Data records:
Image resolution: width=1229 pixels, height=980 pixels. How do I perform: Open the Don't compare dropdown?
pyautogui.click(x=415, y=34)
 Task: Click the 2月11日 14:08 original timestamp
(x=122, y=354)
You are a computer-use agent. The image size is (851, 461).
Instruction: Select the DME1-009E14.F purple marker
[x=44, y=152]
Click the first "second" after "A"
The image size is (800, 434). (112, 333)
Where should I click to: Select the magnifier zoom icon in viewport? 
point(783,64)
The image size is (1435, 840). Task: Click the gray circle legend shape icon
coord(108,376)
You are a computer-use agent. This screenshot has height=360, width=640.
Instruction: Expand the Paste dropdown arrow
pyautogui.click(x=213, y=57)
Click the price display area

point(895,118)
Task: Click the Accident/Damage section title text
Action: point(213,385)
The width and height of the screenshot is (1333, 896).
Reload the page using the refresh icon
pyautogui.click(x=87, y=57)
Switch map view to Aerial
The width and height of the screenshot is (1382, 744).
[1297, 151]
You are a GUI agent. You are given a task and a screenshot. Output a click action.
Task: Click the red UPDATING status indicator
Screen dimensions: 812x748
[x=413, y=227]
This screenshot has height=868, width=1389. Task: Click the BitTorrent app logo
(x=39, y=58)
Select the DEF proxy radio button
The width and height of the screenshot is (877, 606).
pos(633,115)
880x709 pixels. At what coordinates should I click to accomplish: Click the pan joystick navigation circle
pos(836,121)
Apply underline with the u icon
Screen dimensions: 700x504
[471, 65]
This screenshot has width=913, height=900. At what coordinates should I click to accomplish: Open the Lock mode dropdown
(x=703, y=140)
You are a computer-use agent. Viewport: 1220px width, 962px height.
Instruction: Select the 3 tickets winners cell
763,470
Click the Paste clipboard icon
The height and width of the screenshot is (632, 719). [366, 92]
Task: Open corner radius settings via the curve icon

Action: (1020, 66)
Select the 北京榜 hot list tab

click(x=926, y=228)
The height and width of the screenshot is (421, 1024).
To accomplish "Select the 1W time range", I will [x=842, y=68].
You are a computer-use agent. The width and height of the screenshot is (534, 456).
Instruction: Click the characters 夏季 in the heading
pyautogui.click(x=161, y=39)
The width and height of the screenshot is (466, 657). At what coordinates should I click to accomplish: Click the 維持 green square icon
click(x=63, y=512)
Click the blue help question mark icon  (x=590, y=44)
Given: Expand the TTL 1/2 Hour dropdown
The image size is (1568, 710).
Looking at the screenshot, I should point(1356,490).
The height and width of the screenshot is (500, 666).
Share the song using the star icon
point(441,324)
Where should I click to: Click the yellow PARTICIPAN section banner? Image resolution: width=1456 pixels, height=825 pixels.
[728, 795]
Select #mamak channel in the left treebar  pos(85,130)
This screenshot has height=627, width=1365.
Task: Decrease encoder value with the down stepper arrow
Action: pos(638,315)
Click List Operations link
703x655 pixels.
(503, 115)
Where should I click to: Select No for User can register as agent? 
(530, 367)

### PROBLEM:
Transcribe the data above in full, exactly as it appears.

### PROBLEM SOLUTION:
Image resolution: width=1229 pixels, height=980 pixels. How do I perform: Open the Don't compare dropdown?
pyautogui.click(x=415, y=34)
 Task: Click the 2月11日 14:08 original timestamp
(x=122, y=354)
You are a computer-use agent. The image size is (851, 461).
Instruction: Select the DME1-009E14.F purple marker
[x=44, y=152]
Click the first "second" after "A"
The image size is (800, 434). (112, 333)
Where should I click to: Select the magnifier zoom icon in viewport? 
point(783,64)
The image size is (1435, 840). Task: Click the gray circle legend shape icon
coord(108,376)
You are a computer-use agent. This screenshot has height=360, width=640.
Instruction: Expand the Paste dropdown arrow
pyautogui.click(x=213, y=57)
Click the price display area

point(895,118)
Task: Click the Accident/Damage section title text
Action: point(213,385)
The width and height of the screenshot is (1333, 896).
Reload the page using the refresh icon
pyautogui.click(x=87, y=57)
Switch map view to Aerial
The width and height of the screenshot is (1382, 744).
[1297, 151]
You are a GUI agent. You are given a task and a screenshot. Output a click action.
Task: Click the red UPDATING status indicator
Screen dimensions: 812x748
[x=413, y=227]
This screenshot has height=868, width=1389. Task: Click the BitTorrent app logo
(x=39, y=58)
Select the DEF proxy radio button
The width and height of the screenshot is (877, 606).
pos(633,115)
880x709 pixels. At what coordinates should I click to accomplish: Click the pan joystick navigation circle
pos(836,121)
Apply underline with the u icon
Screen dimensions: 700x504
[471, 65]
This screenshot has width=913, height=900. At what coordinates should I click to accomplish: Open the Lock mode dropdown
(x=703, y=140)
You are a computer-use agent. Viewport: 1220px width, 962px height.
Instruction: Select the 3 tickets winners cell
763,470
Click the Paste clipboard icon
The height and width of the screenshot is (632, 719). [366, 92]
Task: Open corner radius settings via the curve icon

Action: (1020, 66)
Select the 北京榜 hot list tab

click(x=926, y=228)
The height and width of the screenshot is (421, 1024).
To accomplish "Select the 1W time range", I will [x=842, y=68].
You are a computer-use agent. The width and height of the screenshot is (534, 456).
Instruction: Click the characters 夏季 in the heading
pyautogui.click(x=161, y=39)
The width and height of the screenshot is (466, 657). At what coordinates should I click to accomplish: Click the 維持 green square icon
click(x=63, y=512)
Click the blue help question mark icon  (x=590, y=44)
Given: Expand the TTL 1/2 Hour dropdown
The image size is (1568, 710).
Looking at the screenshot, I should point(1356,490).
The height and width of the screenshot is (500, 666).
Share the song using the star icon
point(441,324)
Where should I click to: Click the yellow PARTICIPAN section banner? Image resolution: width=1456 pixels, height=825 pixels.
[728, 795]
Select #mamak channel in the left treebar  pos(85,130)
This screenshot has height=627, width=1365.
Task: Decrease encoder value with the down stepper arrow
Action: pos(638,315)
Click List Operations link
703x655 pixels.
(503, 115)
Where should I click to: Select No for User can register as agent? 
(530, 367)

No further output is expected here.